By 1867 Montgomery saw life as a power of certain compounds to reintegrate their chemical unity after damage, a power evolved by the inherent creativity of matter interacting in new combinations. He tested views of matter, mentality, selfhood, knowledge, and morality by this touchstone in over sixty articles in such journals as Mind, Monist, Index, Open Court, and the International Journal of Ethics and in five books. His major book was Philosophical Problems in the Light of Vital Organization.
Even inorganic compounds, Montgomery said, are inherently reactive, evolving in unpredictable ways by virtue of their peculiar composition and organization. Conservation of energy is thus wrongly viewed as requiring inertness of matter. Mentality is not dependent on a separate substance but is a capacity of certain complex organisms (chemical unities of a high order), heirs of evolution through foregone ages. Human knowledge and action are products of man's interplay with environment; they are instruments in preserving and enhancing well-being.

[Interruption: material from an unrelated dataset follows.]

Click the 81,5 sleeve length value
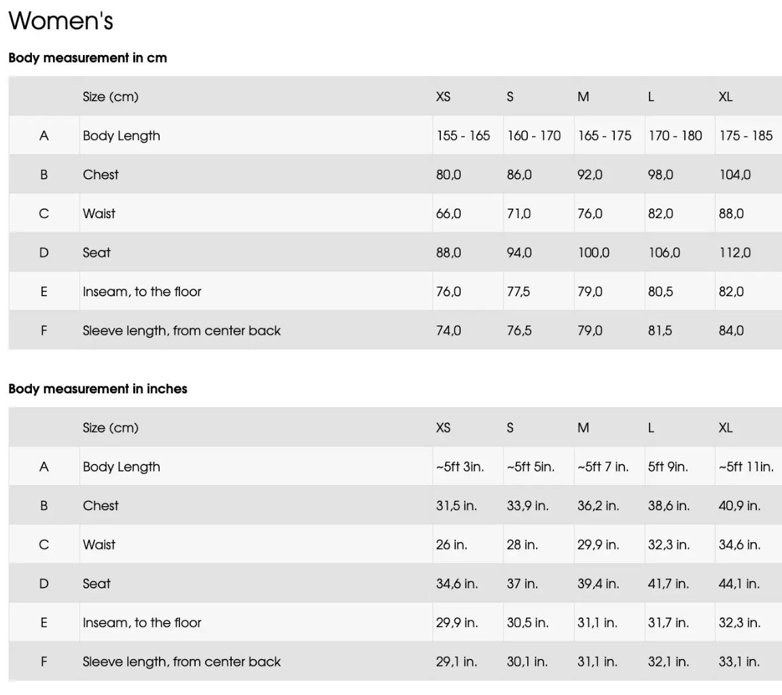Screen dimensions: 782x695 (x=660, y=331)
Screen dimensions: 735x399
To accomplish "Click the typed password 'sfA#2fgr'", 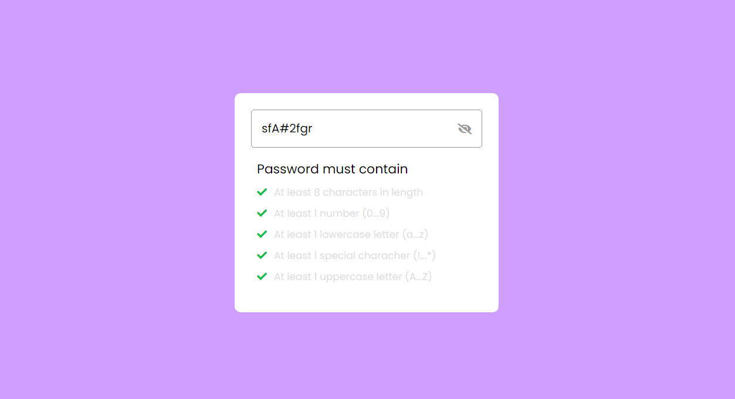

Some data of consciousness, such as kinesthetic and emotive states, seem to derive in each of us only from his own body, even though the body's activity thus perceived is in turn activated by outside stimuli. Others of our conscious states (such as visual data) are occasioned by features of either our own bodies or of external objects. Montgomery denied that this difference warrants the inference that there are two distinct kinds of substance, mental and material. All inferences from sensory data are conjectural. Data do not copy things but give "hieroglyphic signs" that permit discovery, prediction, and testing of natural relations among things.
Montgomery argued for a "naturalistic humanitarianism," a "religion of life," stressing ethical self-determination in a struggle against indifferent and hostile forces, to convey to the next generation a heritage nobler than the one received. Making common cause with those who wanted a religion and an ethic consistent with scientifically established knowledge, he added to classic criticisms of prevailing theologies and moral systems his own emphasis upon their failure to heed the full potentialities of men, the preeminent heirs of an evolution far from completed.
See also Consciousness.
Bibliography
works by montgomery
On the Formation of So-Called Cells in Animal Bodies. London, 1867.
Die Kant'sche Erkenntnislehre widerlegt vom Standpunkt der Empirie. Munich, 1871.
The Vitality and Organization of Protoplasm. Austin, TX: Gammel-Statesman, 1904.
Philosophical Problems in the Light of Vital Organization. New York and London: Putnam, 1907.
The Revelation of Present Experience. Boston: Sherman, French, 1910.
works on montgomery
A complete bibliography of writings by and about Montgomery before 1950 and an index of writings by and about him appear in Morris Keeton, The Philosophy of Edmund Montgomery (Dallas, TX: University Press in Dallas, 1950). The definitive biography is I. K. Stephens, The Hermit Philosopher of Liendo (Dallas, TX: Southern Methodist University Press, 1951).